L’accélération des faits a donné l’impression à l’opinion publique que Saïed entame une toute nouvelle phase où il a réussi à contre-attaquer de manière élégante et « chirurgicale », réussissant à réexpédier la turbulence qu’on tente de semer à Carthage vers son expéditeur.

Le président de la République a réussi, là, à faire entendre à ses adversaires, sans crier ni s’énerver, sa détermination à leur prouver qu’il ne fléchira jamais quant à la lutte contre la corruption. Avec cette offensive directe, Saïed a rappelé, encore une fois, qu’il ne badine jamais avec les principes et c’est ce qui fait sa force et qui justifie l’estime qu’on lui doit. En insistant sur la primauté de la loi, Saïed a mis à nu les immondes magouilles. Il a détruit l’entente des affairistes avec les partis qui ne font que s’emparer des rouages du système.

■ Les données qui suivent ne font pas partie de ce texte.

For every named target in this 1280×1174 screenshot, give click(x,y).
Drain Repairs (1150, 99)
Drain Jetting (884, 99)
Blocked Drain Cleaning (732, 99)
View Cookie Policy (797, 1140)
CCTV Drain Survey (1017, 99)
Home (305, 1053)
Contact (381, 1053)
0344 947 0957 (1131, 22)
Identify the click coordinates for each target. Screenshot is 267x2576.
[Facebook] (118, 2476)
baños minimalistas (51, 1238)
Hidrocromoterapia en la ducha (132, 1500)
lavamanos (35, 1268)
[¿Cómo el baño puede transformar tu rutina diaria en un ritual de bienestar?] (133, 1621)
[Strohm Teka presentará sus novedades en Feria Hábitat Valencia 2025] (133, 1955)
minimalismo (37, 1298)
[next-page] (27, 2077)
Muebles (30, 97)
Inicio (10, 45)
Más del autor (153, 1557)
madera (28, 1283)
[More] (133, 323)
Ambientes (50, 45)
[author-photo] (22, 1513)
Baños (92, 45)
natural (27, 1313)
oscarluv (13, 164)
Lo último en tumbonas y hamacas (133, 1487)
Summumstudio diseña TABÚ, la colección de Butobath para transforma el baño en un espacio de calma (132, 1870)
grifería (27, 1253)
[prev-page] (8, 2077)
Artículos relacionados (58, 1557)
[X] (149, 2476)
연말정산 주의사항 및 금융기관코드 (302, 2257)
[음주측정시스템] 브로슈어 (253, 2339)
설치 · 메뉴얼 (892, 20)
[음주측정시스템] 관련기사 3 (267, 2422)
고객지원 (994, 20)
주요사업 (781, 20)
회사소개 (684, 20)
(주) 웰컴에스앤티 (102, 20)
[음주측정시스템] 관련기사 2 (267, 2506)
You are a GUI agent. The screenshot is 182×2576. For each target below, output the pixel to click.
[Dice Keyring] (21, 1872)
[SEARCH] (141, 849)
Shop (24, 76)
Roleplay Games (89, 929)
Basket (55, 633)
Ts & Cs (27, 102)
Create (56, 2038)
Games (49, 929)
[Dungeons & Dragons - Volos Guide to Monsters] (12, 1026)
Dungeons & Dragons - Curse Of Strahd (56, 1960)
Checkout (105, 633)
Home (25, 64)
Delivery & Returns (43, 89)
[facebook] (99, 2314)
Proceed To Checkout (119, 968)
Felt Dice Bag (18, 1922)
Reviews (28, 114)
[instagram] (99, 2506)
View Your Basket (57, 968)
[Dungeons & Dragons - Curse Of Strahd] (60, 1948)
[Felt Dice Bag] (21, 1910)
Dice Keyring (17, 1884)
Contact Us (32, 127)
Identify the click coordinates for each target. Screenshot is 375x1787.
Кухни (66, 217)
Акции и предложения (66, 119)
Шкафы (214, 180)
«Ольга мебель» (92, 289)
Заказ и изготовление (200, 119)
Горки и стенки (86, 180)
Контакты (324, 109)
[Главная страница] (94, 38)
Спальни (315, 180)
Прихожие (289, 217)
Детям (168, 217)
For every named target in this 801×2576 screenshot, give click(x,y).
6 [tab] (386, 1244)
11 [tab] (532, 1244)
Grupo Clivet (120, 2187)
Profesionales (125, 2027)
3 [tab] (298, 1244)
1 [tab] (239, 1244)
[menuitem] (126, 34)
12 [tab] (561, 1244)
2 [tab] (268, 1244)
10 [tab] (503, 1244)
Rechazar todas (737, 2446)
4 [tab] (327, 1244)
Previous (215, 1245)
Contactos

Tout porte à croire qu’on entre dans une nouvelle phase encore plus explosive et plus féroce dans le bras de fer entre Ghannouchi et ses satellites d’un côté et le président de la République de l’autre. Grâce ç sa dernière attaque, Kaïs Saïed semble avoir gagné des points, mais il est encore tôt pour qu’il crie victoire car la route est encore longue pour « nettoyer » un paysage politique pourri et pour avoir raison de ces redoutables mafias qui rodent autour de leurs complices politiciens.

A présent, que le président de la République a vidé son sac dans cette affaire d’immunité parlementaire, verra-t-on ses adversaires donner l’impression de se comporter de manière plus propre pour limiter les dégâts et le contredire ? A priori, ils maîtrisent très mal l’art d’agir pour autrui, soucieux qu’ils sont de leurs propres intérêts avant ceux du pays.